=== TASK DATA ===
◆ ◆ ◆ ◆
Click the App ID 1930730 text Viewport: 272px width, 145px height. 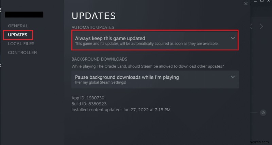(x=88, y=98)
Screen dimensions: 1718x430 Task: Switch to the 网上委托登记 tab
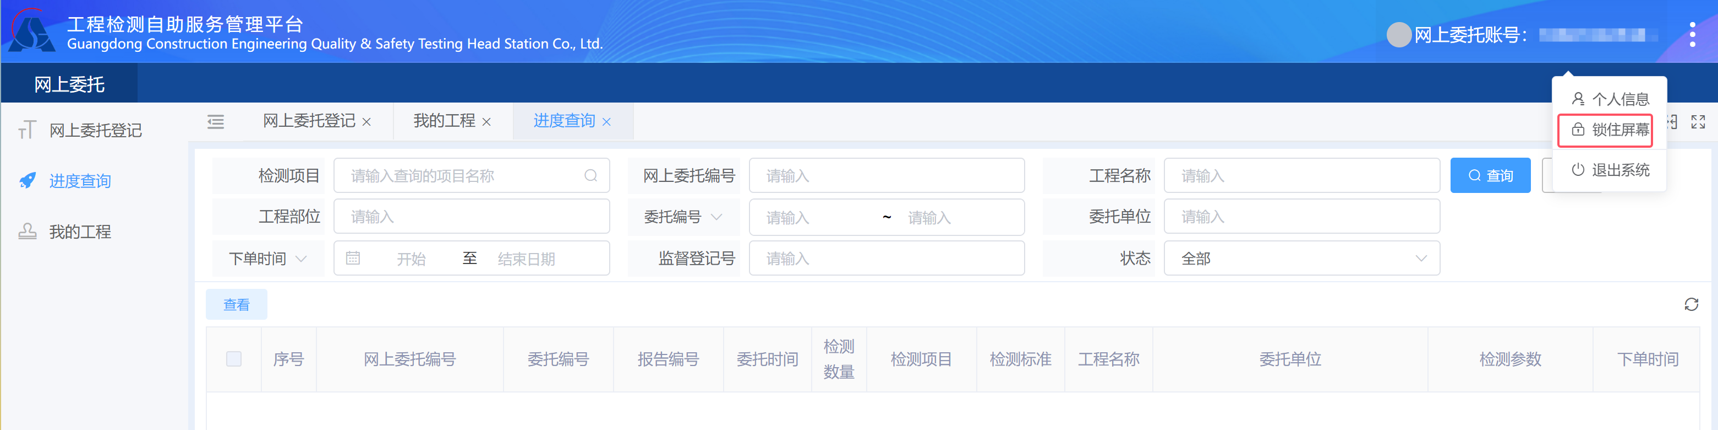309,121

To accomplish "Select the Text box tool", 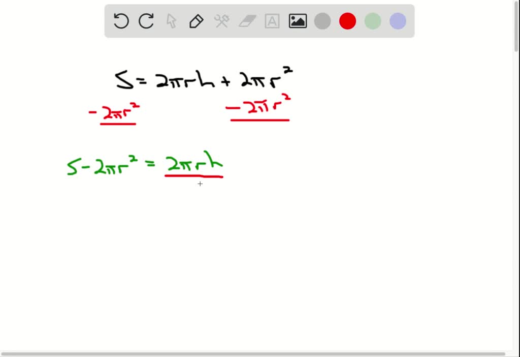I will (272, 21).
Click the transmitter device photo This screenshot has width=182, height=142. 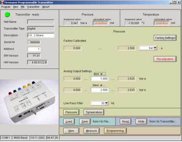[29, 102]
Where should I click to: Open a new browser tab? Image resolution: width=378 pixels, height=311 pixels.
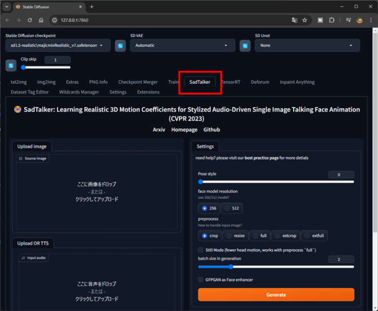pyautogui.click(x=92, y=7)
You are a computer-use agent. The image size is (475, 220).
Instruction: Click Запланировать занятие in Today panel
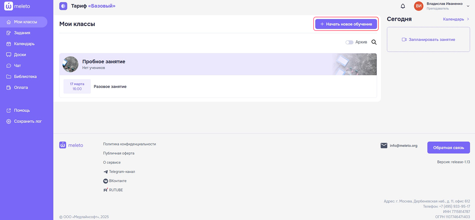(428, 40)
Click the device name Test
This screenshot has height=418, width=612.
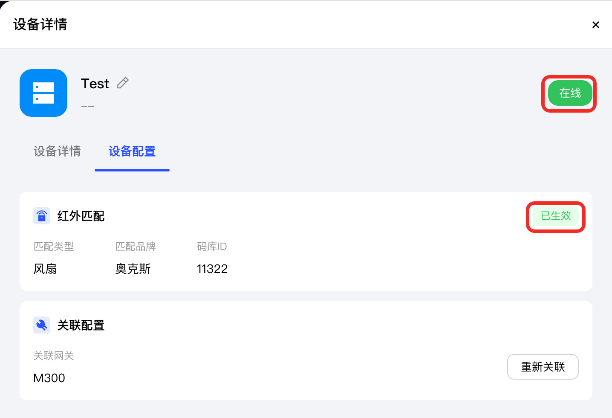pyautogui.click(x=95, y=84)
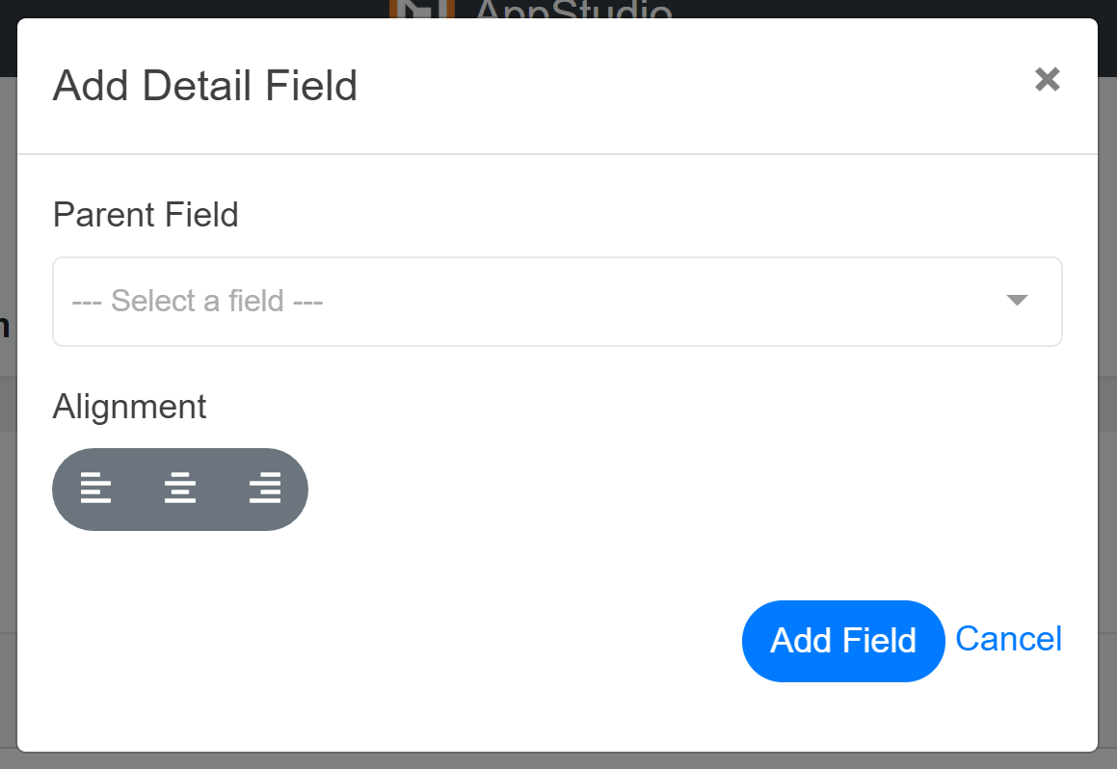Click the Parent Field label
This screenshot has width=1117, height=769.
pos(146,215)
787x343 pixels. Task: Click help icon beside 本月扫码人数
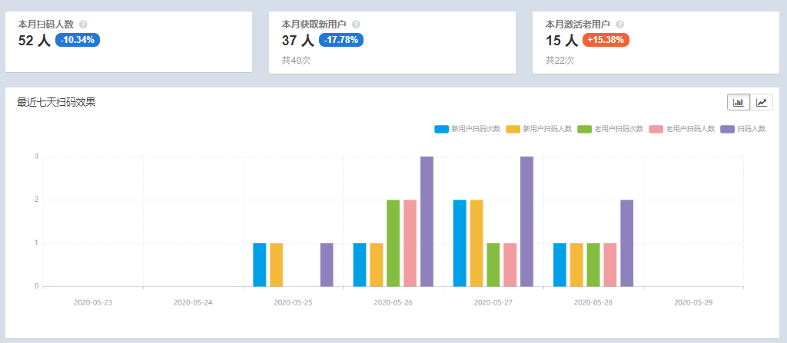tap(83, 25)
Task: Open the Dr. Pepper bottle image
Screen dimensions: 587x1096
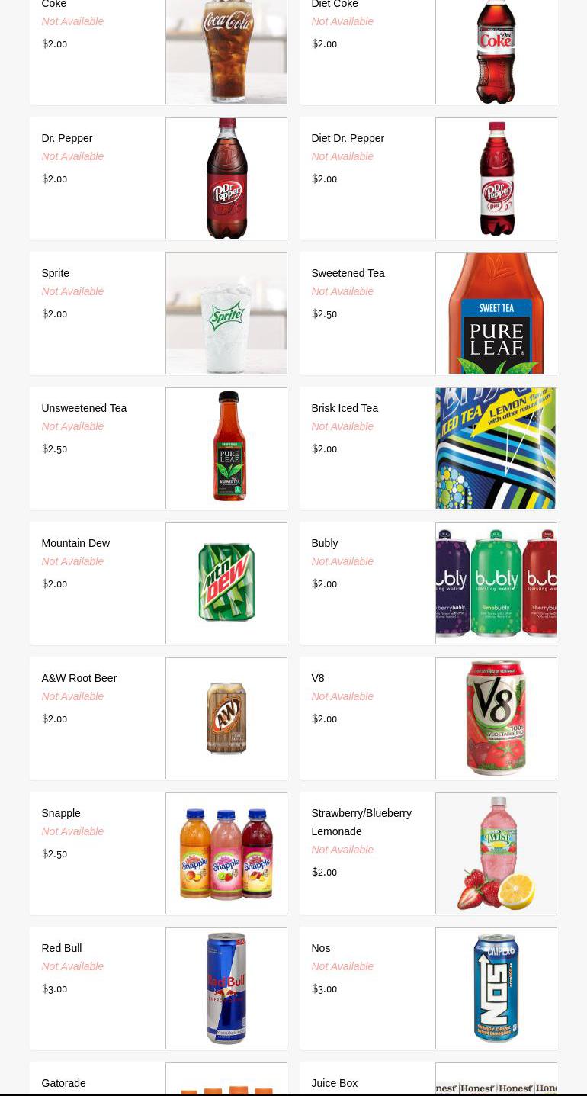Action: tap(226, 178)
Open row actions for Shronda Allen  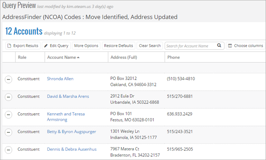coord(8,79)
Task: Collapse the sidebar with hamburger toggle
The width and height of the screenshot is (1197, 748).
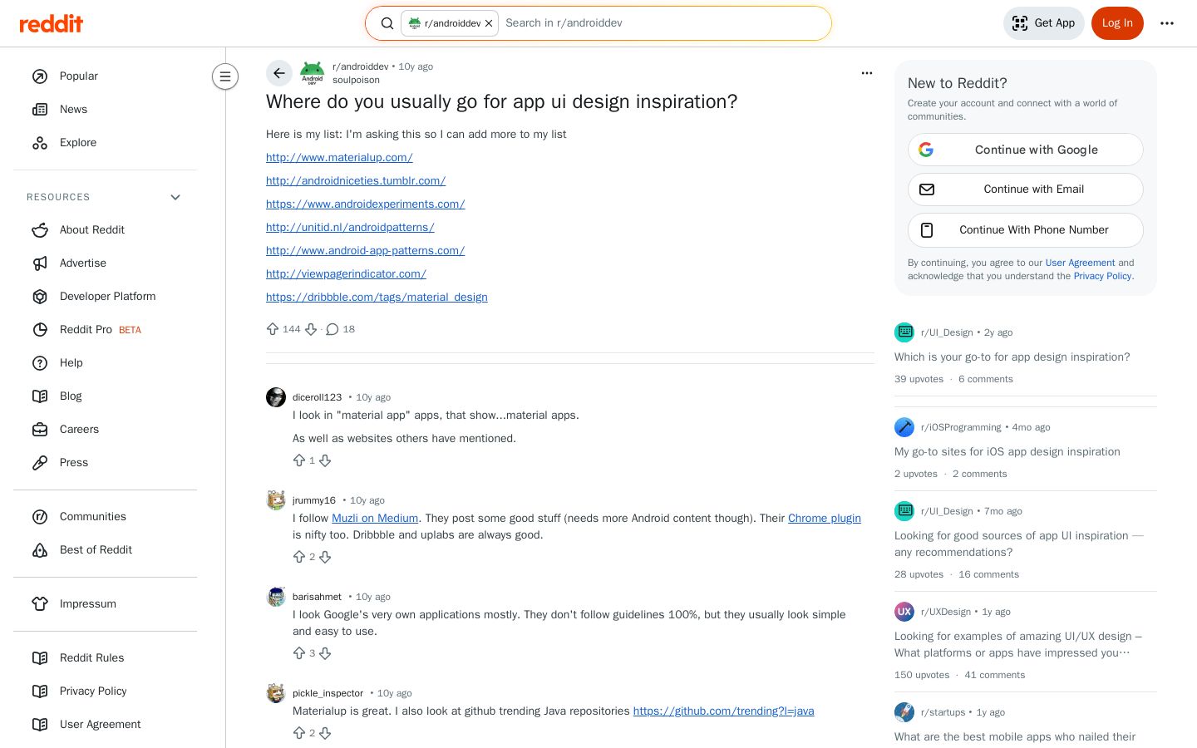Action: click(x=225, y=76)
◆ ◆ ◆ ◆
=== REQUIRED WORK ===
Exactly the lines from the one containing "The width and" through the last line of the data above should be output, both ends included, with every picture left out.

=== SOLUTION BELOW ===
The width and height of the screenshot is (1197, 748).
Action: click(x=225, y=76)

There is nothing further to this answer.